South Ossetians are being arrested by Georgian police, with many serving their sentence for months, even for years, before relatives receive any information about their situation.
With few clear legal rights stated for those detained, outrage towards Georgia's policies is growing both inside and outside the country.
Venera Khachirova thought she had lost her 17-year-old son Alan Khachirov two years ago. After going out with friends, he went missing for two weeks. He had been arrested by Georgian police.
“Our friends in a Georgian village told us they had seen him and two other boys being arrested by men in police uniform,” Venera told RT. “We have no idea where they are being held, everything we know came through friends in Georgia, the only thing I know is that he is still alive.”
The next time Venera saw her son alive was in a video that was posted by South Ossetian officials on the Internet.
According to official data, 39 Ossetians are currently imprisoned in Georgia. Seven more are listed as missing, one of which is Alan. They are accused of committing minor crimes, and most of them have been apprehended after crossing into Georgia.
Georgian authorities insist they do not abduct South Ossetians, but they do acknowledge arresting those caught trespassing on the Georgia-South Ossetia border. Officially, Tbilisi refuses to give out information on the prisoners' condition or where they are held.
Members of the Georgian opposition party For Fair Georgia filed an official request for information on Ossetian prisoners, but received no response.
“If both sides, Georgian and South Ossetian, undertake steps towards freeing prisoners, this will give an impetus towards the normalization of relations between Georgia and South Ossetia.
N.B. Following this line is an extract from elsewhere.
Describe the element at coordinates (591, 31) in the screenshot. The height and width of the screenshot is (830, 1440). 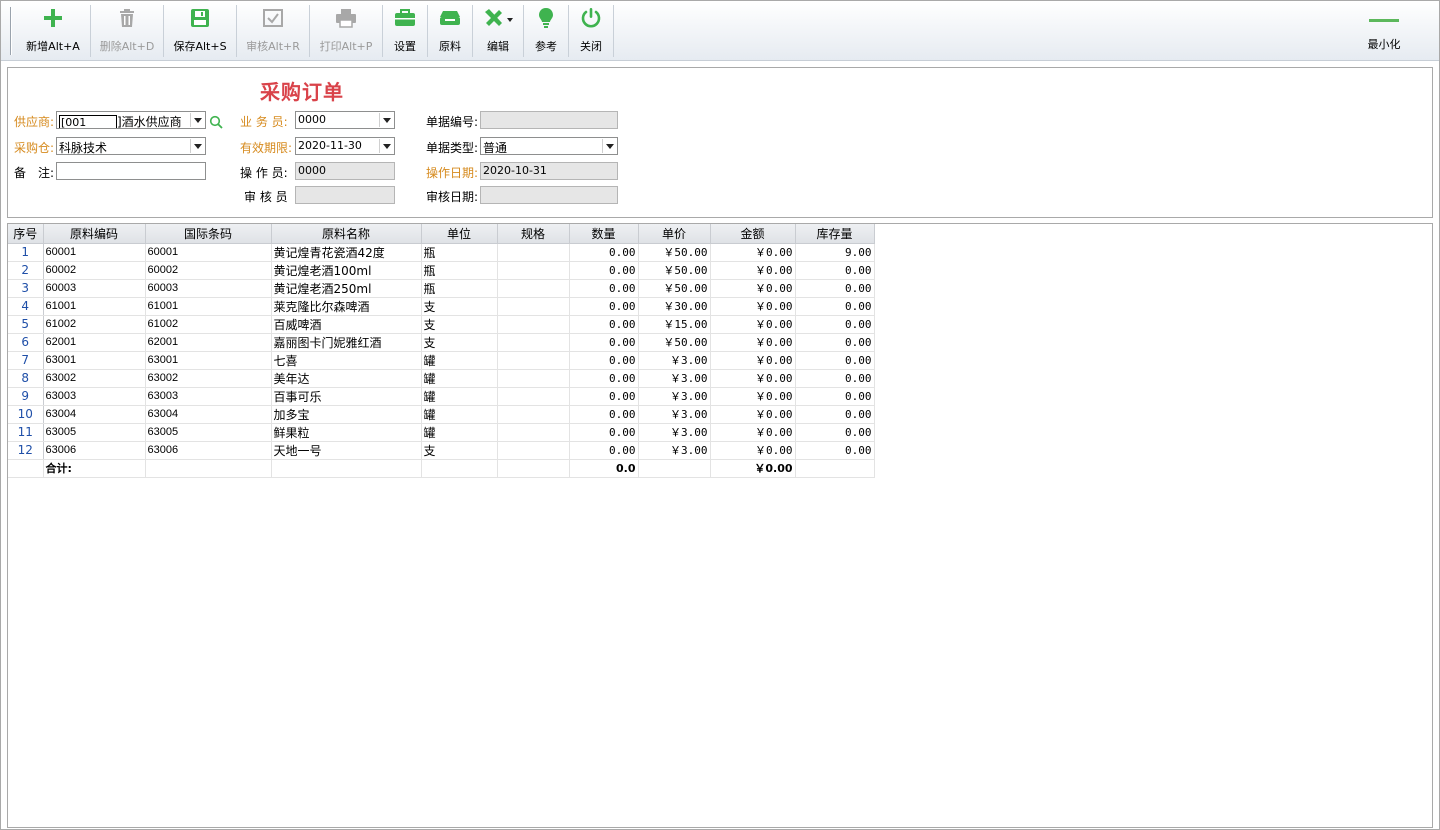
I see `close-button: 关闭` at that location.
Especially, in this case, when we are talking about the fate of a particular people, whose names we know,” says Koba Abuladze, For Fair Georgia party member.
Meanwhile, relatives in Tskhinval struggle on day after day, not knowing whether they will ever see their loved ones again.
“I have spent the last year and a half without my son. Now that I know he is alive, it has gotten a bit easier,” Venera adds.
She says the hope of seeing him return one day keeps her going.